**GOAL OF THE EXERCISE**
What lines in the entries below contain the word "tweet"? Copy all of them.

**Stored data entries**
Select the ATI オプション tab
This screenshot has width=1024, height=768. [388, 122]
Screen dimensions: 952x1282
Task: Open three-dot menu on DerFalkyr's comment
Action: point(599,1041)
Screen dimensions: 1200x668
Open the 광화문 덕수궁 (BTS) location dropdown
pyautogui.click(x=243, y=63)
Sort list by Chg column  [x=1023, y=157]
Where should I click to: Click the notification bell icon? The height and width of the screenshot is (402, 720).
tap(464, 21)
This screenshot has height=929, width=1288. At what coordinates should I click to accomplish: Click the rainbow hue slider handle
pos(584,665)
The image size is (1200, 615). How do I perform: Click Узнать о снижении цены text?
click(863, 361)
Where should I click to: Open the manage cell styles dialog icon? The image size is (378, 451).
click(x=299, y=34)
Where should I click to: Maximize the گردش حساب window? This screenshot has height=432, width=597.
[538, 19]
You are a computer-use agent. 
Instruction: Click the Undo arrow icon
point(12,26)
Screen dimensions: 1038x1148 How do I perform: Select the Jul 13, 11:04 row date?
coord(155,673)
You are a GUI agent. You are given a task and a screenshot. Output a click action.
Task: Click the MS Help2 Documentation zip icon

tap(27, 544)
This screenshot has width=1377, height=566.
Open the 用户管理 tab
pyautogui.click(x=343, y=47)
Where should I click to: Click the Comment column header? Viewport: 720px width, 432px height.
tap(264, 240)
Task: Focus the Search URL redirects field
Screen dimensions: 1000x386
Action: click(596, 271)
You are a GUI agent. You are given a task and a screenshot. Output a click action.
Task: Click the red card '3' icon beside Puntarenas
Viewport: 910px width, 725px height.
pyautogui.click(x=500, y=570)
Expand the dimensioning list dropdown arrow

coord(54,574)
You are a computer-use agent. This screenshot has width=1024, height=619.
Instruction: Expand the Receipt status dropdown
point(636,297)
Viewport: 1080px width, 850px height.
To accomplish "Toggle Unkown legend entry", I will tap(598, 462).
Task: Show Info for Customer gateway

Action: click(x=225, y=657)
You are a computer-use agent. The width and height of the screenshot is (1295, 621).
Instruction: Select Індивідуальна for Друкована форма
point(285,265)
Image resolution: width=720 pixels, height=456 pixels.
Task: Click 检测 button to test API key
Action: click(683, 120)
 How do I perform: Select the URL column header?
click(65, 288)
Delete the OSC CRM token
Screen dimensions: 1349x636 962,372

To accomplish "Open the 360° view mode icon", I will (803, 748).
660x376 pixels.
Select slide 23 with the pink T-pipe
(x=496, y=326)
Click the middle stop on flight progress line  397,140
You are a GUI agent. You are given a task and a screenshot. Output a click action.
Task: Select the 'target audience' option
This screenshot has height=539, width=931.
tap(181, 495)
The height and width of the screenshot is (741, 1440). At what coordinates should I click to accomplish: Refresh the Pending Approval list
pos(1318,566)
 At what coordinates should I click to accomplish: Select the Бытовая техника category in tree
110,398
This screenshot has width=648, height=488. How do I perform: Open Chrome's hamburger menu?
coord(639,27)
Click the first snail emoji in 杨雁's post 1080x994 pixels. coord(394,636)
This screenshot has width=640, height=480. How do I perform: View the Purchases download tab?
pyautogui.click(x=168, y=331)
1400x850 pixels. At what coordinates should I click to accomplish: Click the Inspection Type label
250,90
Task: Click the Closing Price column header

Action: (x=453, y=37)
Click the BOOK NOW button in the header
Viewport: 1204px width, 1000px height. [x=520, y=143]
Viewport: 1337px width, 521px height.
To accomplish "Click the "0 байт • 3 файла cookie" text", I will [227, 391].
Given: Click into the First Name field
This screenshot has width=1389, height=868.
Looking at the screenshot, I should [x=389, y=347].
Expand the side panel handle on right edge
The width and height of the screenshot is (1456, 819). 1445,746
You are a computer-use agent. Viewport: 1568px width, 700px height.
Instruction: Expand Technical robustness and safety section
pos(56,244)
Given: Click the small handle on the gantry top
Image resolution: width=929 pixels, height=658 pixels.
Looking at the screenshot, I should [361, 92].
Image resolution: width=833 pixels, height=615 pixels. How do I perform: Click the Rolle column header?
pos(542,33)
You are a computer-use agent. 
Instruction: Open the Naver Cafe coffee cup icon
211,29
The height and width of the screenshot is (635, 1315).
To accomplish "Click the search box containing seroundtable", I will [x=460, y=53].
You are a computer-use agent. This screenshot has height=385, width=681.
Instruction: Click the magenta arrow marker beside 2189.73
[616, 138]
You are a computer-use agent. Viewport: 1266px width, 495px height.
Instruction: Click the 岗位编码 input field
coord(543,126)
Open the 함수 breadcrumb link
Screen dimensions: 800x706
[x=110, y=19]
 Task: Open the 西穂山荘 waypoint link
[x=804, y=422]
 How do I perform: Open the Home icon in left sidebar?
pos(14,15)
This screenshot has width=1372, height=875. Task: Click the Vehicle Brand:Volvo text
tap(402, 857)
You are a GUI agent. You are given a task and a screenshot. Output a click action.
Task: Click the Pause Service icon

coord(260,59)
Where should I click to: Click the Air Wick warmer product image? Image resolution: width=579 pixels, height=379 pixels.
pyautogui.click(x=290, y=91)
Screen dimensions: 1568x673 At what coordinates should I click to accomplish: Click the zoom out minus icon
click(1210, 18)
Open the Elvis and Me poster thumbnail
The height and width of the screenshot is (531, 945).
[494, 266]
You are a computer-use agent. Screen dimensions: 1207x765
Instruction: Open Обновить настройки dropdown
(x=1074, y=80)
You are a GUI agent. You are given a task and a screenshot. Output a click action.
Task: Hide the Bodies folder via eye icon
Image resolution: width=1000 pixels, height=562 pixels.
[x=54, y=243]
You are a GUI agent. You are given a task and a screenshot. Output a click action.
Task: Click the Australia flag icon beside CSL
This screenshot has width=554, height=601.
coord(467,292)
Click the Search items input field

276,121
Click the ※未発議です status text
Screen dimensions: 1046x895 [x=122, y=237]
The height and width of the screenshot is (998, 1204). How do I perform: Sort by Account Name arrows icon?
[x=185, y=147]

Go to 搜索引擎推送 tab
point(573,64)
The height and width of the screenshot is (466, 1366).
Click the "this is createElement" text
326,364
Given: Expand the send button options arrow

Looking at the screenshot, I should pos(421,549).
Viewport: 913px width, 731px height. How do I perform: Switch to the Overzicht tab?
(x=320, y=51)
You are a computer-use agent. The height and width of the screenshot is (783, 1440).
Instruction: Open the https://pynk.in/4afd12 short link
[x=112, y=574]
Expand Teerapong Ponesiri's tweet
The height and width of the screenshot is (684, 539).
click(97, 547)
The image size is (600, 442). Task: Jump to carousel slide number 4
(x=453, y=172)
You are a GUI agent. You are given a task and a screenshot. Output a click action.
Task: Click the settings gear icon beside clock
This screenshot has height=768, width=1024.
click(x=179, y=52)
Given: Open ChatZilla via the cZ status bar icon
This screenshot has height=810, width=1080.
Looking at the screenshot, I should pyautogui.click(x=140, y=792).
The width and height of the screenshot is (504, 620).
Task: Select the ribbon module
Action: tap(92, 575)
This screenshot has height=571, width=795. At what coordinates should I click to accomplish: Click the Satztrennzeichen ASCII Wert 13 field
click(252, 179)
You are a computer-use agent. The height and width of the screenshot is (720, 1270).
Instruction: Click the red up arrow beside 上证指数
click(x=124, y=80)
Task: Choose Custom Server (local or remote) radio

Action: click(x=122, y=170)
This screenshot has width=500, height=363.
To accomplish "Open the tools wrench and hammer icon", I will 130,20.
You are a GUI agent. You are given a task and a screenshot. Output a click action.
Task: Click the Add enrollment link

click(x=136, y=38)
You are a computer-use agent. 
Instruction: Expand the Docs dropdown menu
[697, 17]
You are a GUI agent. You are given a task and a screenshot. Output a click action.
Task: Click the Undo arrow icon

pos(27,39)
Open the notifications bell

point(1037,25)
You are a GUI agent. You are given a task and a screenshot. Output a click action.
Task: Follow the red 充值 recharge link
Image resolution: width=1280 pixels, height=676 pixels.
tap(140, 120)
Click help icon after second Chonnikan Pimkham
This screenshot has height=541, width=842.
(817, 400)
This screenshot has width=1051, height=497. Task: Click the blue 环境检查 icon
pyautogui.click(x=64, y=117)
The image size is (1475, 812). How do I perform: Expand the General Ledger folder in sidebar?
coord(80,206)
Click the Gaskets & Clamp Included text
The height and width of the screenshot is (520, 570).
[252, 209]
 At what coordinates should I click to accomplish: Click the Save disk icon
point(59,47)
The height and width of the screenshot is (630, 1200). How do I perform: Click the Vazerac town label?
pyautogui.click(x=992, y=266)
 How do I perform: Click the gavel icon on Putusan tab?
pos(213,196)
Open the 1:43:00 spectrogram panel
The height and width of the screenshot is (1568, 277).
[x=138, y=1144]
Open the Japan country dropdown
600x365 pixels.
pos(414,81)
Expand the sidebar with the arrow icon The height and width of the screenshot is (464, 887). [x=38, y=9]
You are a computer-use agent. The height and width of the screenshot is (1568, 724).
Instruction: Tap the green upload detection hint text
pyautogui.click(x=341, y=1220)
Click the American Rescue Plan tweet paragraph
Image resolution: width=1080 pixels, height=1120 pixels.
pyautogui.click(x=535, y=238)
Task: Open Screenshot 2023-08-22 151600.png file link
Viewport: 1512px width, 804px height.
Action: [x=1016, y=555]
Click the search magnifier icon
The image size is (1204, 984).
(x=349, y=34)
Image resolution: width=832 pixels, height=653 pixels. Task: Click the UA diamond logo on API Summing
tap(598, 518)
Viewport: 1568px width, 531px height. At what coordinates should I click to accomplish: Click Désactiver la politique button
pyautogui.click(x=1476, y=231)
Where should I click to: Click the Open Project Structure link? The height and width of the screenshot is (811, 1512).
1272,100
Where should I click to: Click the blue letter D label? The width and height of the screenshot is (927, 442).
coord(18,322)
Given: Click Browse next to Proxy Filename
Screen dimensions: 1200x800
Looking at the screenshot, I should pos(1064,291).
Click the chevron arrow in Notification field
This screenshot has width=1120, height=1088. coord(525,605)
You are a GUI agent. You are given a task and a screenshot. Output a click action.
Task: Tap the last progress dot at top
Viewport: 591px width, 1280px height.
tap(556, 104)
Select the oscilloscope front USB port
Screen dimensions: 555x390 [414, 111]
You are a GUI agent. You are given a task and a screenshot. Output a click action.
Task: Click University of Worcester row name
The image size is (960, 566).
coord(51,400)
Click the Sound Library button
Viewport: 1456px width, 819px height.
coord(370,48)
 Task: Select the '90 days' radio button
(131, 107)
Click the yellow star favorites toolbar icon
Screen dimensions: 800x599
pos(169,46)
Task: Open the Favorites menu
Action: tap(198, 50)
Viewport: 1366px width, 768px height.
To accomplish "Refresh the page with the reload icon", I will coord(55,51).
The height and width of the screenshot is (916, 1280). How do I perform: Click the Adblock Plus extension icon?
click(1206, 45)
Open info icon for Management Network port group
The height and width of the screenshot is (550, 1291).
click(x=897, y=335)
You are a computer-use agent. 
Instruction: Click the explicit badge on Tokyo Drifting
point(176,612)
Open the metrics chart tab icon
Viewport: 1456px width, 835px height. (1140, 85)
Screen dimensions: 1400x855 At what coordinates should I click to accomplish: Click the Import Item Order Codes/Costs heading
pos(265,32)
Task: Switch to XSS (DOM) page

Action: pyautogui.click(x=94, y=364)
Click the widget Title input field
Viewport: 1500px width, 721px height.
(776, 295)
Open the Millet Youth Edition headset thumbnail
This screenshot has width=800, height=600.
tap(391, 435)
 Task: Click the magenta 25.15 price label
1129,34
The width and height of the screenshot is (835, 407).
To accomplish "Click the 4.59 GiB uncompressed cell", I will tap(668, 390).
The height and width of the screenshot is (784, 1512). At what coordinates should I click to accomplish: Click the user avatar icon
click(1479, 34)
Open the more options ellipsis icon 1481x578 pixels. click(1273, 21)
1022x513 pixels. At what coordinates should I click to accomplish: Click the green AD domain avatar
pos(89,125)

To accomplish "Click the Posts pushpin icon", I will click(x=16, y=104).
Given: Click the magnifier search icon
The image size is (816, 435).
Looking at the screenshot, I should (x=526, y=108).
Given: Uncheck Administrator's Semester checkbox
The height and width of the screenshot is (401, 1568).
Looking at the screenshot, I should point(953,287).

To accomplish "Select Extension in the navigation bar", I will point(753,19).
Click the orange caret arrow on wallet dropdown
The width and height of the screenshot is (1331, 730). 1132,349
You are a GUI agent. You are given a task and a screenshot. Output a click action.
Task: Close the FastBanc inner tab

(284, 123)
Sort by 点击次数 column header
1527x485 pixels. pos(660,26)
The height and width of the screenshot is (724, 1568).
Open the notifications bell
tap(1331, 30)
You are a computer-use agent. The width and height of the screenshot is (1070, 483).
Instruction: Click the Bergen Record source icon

**RESPONSE AREA**
Expand Teerapong Ponesiri's tweet
Click the American Rescue Plan tweet paragraph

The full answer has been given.